Replay in baseball would really be foul

June 13, 3:46 PM
by David Bush, S.F. Baseball Examiner
 
 

 

Major League Baseball  is talking about using instant replay on disputed home run calls. What a terrible idea.

No details have been announced, if even they have been decided. So we don’t know how extensive the use of replay will be, whether it will automatically be invoked on close calls or whether it will require a manager’s challenge. And who makes the decisions? The umpiring crew, similar to what the NBA does, or a replay official ala the NFL.

No matter, it stinks. For one thing it could lead to the use of replay in other situations:. fair or foul balls in general; close plays on the bases; was a ball caught or trapped.  Once the monster is in the building, no telling what will happen. The same people who are trying to speed up the game would be slowing it down.

But even if it is just limited to determining whether a ball leaving the park is a home run or a foul ball, I still don’t like it. First of all, it puts all the home run records in question. Barry Bonds didn’t have the benefit of instant replay. Maybe he would have several more homers, or several fewer. Same with Hank Aaron and Babe Ruth and anybody else who ever went deep.

And, records aside, there is a question of fairness. Unlike the NFL where every game is on the air – or cable – somewhere so cameras are in place, baseball does not televise every game. So video equipment is not always available, at least not at every necessary camera angle. And the quirks that give ballparks their personalities, such as the weird dimensions at AT&T Park, work against a uniformity of camera angles and placements. In not every park will the replay video provide as good a look as what the umpire had standing on the foul line.

Camera shots can be deceiving. Baseball found that out a few years ago when they tried to use an video system to evaluate how umpires did on ball and strike calls. That failure of  QUESTEC, or whatever that thing was called, demonstrated how human eyes are better than man-made lenses, no matter how powerful.

One of the endearing qualities of baseball has been the fallibility of the umpires. No they don’t always get everything right, but they are correct more often than you think. And watching a manager and umpire argue can provide some memorable moments for spectators. Who want to see Lou Piniella kick dirt on a video camera?

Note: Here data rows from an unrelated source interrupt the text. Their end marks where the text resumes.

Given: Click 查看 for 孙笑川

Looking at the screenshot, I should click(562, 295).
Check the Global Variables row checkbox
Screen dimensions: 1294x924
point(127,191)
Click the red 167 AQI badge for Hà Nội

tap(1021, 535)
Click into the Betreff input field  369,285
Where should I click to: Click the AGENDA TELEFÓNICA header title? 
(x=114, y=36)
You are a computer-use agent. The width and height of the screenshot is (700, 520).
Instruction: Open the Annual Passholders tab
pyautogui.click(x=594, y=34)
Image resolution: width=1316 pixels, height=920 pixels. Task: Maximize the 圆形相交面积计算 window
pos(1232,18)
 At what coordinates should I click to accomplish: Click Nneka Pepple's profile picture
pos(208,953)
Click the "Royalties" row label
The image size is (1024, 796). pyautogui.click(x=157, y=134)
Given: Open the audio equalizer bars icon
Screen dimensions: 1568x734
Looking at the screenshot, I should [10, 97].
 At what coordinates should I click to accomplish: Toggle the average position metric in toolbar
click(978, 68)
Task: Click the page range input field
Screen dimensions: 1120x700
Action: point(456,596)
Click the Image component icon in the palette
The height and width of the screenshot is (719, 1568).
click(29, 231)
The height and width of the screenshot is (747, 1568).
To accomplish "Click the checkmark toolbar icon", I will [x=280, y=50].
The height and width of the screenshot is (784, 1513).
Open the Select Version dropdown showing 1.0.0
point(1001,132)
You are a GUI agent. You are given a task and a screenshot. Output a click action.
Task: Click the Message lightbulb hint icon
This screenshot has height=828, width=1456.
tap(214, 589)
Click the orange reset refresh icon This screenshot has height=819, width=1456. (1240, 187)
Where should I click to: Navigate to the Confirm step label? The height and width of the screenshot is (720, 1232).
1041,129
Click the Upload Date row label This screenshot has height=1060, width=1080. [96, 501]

And if replay were in use in the minor leagues several years ago, it would have deprived us of one of my favorite stories. Ron Gardenhire, the Twins manager and one of the game’s good guys, was asked in a conversation if he had ever been kicked out of game in the first inning.

He told how when managing in the minor leagues he was ejected before a game started. The night before this game, his team had lost on a home run which he was convinced was a foul ball.

The next night they returned home and had the same umpiring crew. “We were going over the ground rules,’’ Gardenhire said. “And I was saying that a ball bouncing into the bullpen is in play, that over the fence on a bounce was a double and so on. Then I said, ‘And that’s the (expletive) left field foul pole. And if the (expletive) ball leaves the park on the left of it, it’s an (expletive) foul ball and not an (expletive) home run.’ ‘’

Now, the umpire’s reaction to that is a replay I would love to see.